- [TRY IT]
Reproduce verbatim the stretch of the items below, from the start of the items through the line containing "center [1239, 153].", including that line.

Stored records
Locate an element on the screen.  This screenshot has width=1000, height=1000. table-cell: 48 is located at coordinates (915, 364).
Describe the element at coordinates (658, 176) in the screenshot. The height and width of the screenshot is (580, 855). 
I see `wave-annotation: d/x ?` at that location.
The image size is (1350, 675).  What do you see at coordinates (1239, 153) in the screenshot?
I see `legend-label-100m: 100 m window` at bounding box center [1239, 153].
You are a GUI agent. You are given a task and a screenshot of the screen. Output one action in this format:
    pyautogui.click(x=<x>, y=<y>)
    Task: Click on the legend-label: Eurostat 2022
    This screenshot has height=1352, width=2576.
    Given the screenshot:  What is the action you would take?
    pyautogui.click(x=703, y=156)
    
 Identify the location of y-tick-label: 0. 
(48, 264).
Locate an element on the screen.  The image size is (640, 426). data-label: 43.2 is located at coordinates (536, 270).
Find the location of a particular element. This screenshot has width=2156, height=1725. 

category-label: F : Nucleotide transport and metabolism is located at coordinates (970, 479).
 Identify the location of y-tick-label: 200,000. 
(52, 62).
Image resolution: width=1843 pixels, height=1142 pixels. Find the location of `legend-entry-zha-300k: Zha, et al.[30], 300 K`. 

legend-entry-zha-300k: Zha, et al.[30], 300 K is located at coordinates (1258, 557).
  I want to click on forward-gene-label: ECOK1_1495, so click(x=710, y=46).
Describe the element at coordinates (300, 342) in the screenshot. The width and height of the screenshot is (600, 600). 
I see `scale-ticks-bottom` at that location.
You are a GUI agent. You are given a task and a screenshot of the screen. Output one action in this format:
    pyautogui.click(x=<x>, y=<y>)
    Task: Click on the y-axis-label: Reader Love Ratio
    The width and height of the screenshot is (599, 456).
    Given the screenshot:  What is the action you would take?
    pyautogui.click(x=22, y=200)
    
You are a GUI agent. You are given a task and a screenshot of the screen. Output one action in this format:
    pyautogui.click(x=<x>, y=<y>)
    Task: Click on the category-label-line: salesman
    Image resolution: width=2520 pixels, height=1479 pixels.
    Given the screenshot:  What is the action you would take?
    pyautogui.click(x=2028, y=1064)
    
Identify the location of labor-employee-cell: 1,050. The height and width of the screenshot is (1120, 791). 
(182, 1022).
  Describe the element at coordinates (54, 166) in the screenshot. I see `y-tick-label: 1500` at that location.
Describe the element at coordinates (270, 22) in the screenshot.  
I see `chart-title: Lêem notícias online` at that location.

- [EXERCISE OUTPUT]
Locate an element on the screen.  This screenshot has width=1000, height=1000. table-cell: 48 is located at coordinates (915, 364).
Describe the element at coordinates (658, 176) in the screenshot. The height and width of the screenshot is (580, 855). 
I see `wave-annotation: d/x ?` at that location.
The image size is (1350, 675).  What do you see at coordinates (1239, 153) in the screenshot?
I see `legend-label-100m: 100 m window` at bounding box center [1239, 153].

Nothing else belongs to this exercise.